There are also 2 significant references missing from the article which describe the possible beneficial effects on outcome of epidural anesthesia for prostate cancer surgery, and of paravertebral block for major breast cancer surgery:
Biki B, Mascha E, Moriarity DC, et al. Anesthetic technique for radical prostatectomy surgery affects cancer recurrence: A retrospective analysis. Anesthesiology. 2008; 109:180-187.
Exadaktylos AK, Buggy DJ, Moriarty DC, Mascha E, Sessler DI: Can anesthetic technique for primary breast cancer surgery affect recurrence or metastasis? Anesthesiology 2006; 4:660-4
Both of these papers are retrospective, and therefore should be viewed as not definitive, but the information is very dramatic.

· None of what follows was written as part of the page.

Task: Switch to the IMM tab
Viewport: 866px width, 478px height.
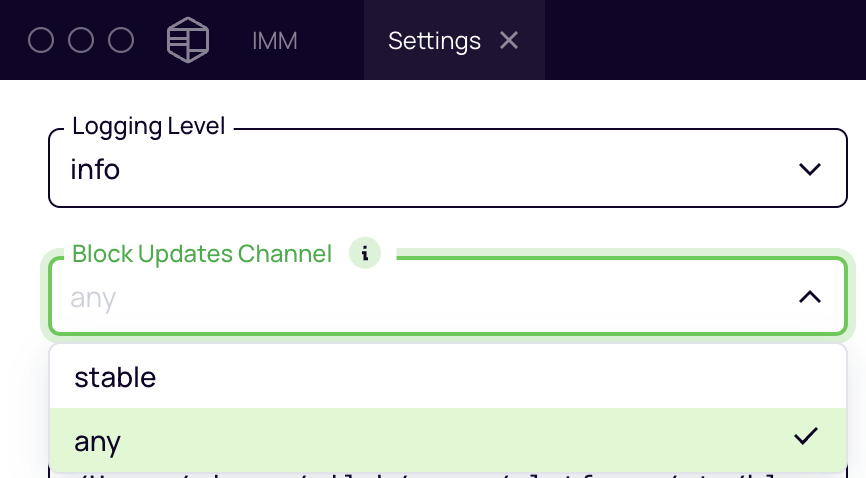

Epidural anesthesia is fairly widely accepted as a modality for post-operative pain relief after radical prostatectomy, so request for it is more likely to be entertained. Paravertebral block for mastectomy is less likely to be available since most anesthesiologists do not know this technique (myself included.)
Other factors to consider are the use of propofol infusion instead of a volatile agent (gas), since volatile agents seem to have anti-analgesic properties and lead to more post-operative narcotic use, and narcotics have immune suppression effects, inhibiting both cellular and humoral immune function in humans. There is also a small study from Mount Sinai Hospital in Toronto which showed that eating a ground flax containing muffin for several weeks before breast surgery reduced tumor size (no risk – possible benefit). And of course Vitamin D3 deficiency is widespread, is easily avoided and/or corrected (10,000 units per day clearly safe over a 6 months period, therefore could easily and safely be done pre-operatively) and its correction in the wider community will prevent breast cancer occurence in some patients, which in the final analysis is the best way to avoid recurrence – prevent the disease completely.
Deborah
Dec 13th, 2009
Thank you for this article. I had surgery for breast cancer 1 1/2 years ago. I wish my doctor had given me this kind of information. I did know some of the things you mentioned from the reading that I do and i took Modified Citrus Pectin before and after my surgery.
I also take curcumin, vitamin E, green tea (EGCG), quercetin, fish oil, garlic, Maitake D, and Avemar.
How long do you recommend taking Modified Citrus Pectin after surgery?
Thank you,
Deborah
Catherine L. Pearson
Dec 12th, 2009
Thank you so much for this new info. Both my mother and sister have had breast cancer. My sister twice. They both were in their mid 40′s. I am 64, so far cancer free. I have used natural progesterone cream since menopause, try to eat healthy foods, plus use the important supplements.
I will bookmark this study, and also share info with my family and friends.